Exercise goal | The expected output is each entry, given again exactly.
++++ Information given
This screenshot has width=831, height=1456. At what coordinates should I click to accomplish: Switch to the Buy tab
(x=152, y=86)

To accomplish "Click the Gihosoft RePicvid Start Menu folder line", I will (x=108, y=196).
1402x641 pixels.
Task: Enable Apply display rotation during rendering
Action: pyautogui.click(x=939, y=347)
++++++++
Output for this exercise |
This screenshot has width=831, height=1456. At what coordinates should I click to accomplish: Switch to the Buy tab
(x=152, y=86)

To accomplish "Click the Gihosoft RePicvid Start Menu folder line", I will (x=108, y=196).
1402x641 pixels.
Task: Enable Apply display rotation during rendering
Action: pyautogui.click(x=939, y=347)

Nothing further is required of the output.